Zesty Peanut Noodle Salad: A Flavorful Reset

Zesty Peanut Noodle Salad: A Flavorful Reset

20 August 2025

Okay, let's be real, sometimes we need a hard reset. After a weekend of indulgence, I came home craving something that would make me feel nourished and energized. Enter: this vibrant and absolutely delicious peanut noodle salad! It's my secret weapon for getting back on the healthy track – and it tastes so good, you'd never guess it was good for you.

This isn't your average sad desk lunch. We're talking about a symphony of textures and flavors: tender brown rice noodles, juicy baked chicken, crisp colorful veggies, all tossed in a punchy, Thai-inspired peanut lime dressing. It's the kind of meal that makes you feel good from the inside out, and it's so easy to customize.

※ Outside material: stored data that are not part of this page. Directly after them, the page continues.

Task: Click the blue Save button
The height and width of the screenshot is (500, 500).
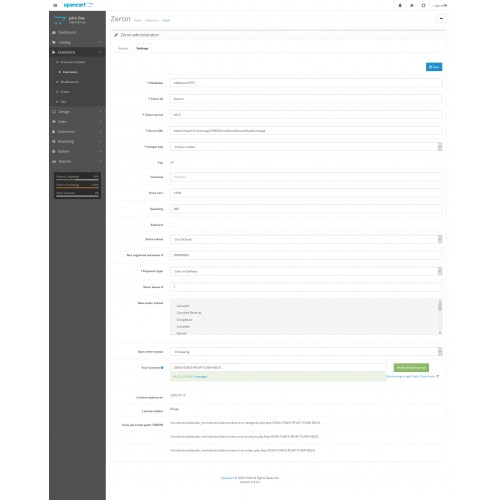Action: tap(434, 67)
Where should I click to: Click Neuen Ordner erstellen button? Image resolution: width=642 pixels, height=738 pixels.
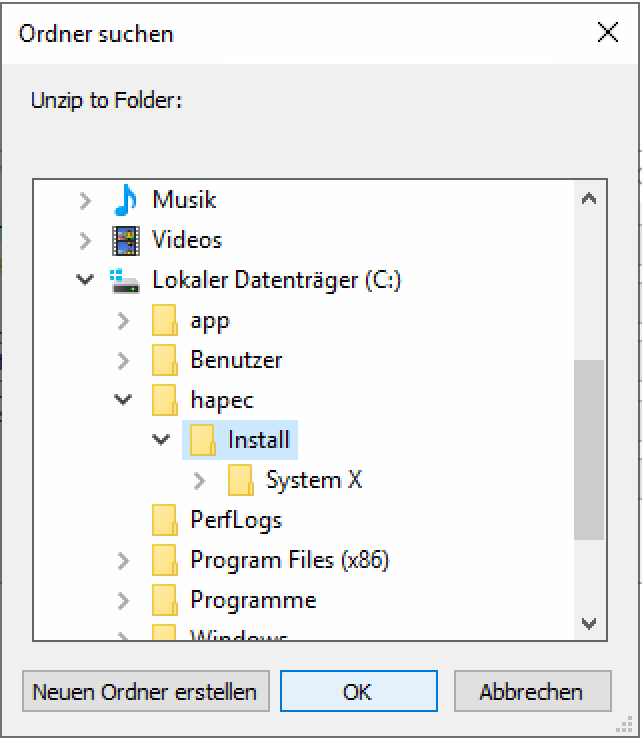click(145, 692)
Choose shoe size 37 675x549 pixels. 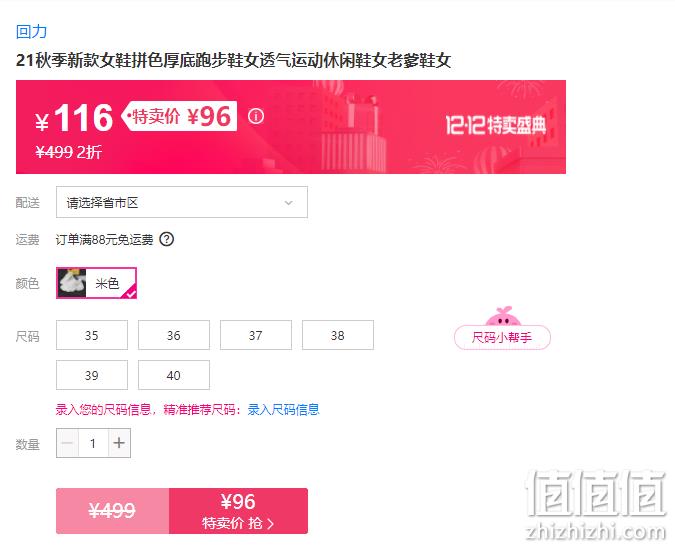coord(256,335)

The magic is in the dressing – a simple blend of canola oil, garlic, soy sauce, vinegar, honey, sesame oil, lemongrass paste, lime juice, and of course, peanut butter. It's tangy, sweet, and nutty, and coats every single strand of noodle and piece of veggie. I like to use a food processor to blend it all together for a smooth and creamy consistency but you can do it by hand as well.

While the written recipe may look a bit long, trust me, each step is super simple and part of the therapeutic process. You'll feel like you're giving your food the attention it deserves. The best part? It's ready in under 45 minutes.

A few tips for success:

  • Don't skimp on the fresh veggies! I used baby kale, carrots, and bell peppers but feel free to swap with your favorites.
  • Marinate the chicken with some of the dressing beforehand so it is super flavorful when cooked
  • You can find brown rice noodles in most grocery stores, or order online. You can also use soba noodles as a great substitute.
  • Make a double batch of the dressing – it will keep in the fridge for a week or so ( just keep it separate from the salad).
  • Feel free to add a little siracha or chili flakes if you prefer your dressing to have a kick.

This salad is a cousin to some of my other favorites on the blog, such as the Spicy Peanut Soba Noodle Salad, Thai Chicken Salad, and the Chopped Thai Salad, but this one is special because it's exactly what I was craving at the time – a way to reset to healthy, veggie-and-protein-packed eating that was anything but boring and depressing.

So, ditch the sad desk lunch and join me in enjoying this flavorful and healthy peanut noodle salad. It's the perfect way to get back on track without sacrificing taste.

Recipe:

Ingredients:

For the dressing:

  • 1/2 cup canola oil
  • 2 large cloves garlic, peeled
  • 1/3 cup low sodium soy sauce
  • 1/4 cup white distilled vinegar
  • 2 tablespoons water
  • 2 tablespoons honey
  • 2 tablespoons sesame oil
  • 1 tablespoon lemongrass or ginger paste
  • A couple of big squeezes of lime juice, to taste
  • 1/4 cup peanut butter

For the salad:

  • 4 ounces brown rice noodles
  • 1 lb boneless, skinless chicken breasts
  • 5-6 cups baby kale or spinach
  • 3 large carrots, cut into small thin pieces
  • 3 bell peppers, cut into small thin pieces
  • 1 cup packed cilantro leaves, chopped
  • 4 green onions, green parts only, chopped
  • 1/2 cup cashews or peanuts

Instructions:

  1. Soak the rice noodles in cold water to soften them.
  2. Preheat your oven to 400 degrees.
  3. In a food processor (or by hand), pulse all the dressing ingredients EXCEPT peanut butter. Set aside 1/4 to 1/2 cup of this dressing to marinate the chicken.
  4. Add peanut butter to the remaining dressing and pulse till smooth. Adjust seasoning to taste.
  5. Place the chicken in a plastic bag, pour the reserved dressing over it, and marinate for 15-30 minutes in the fridge.
  6. Chop all your vegetables and toss together in a large bowl.
  7. Bake the marinated chicken for 15-20 minutes. Let it rest for 5-10 minutes before cutting and adding it to the veggies.
  8. Drain the noodles and stir fry them in a skillet over medium-high heat. Add some oil and some dressing and cook till soft and pliable. Add a little water if needed.
  9. Toss the noodles with the chicken and veggie mixture. Serve hot or cold. Top with extra peanuts, cilantro and a squeeze of lime if desired.

Enjoy your delicious and nutritious meal! You got this!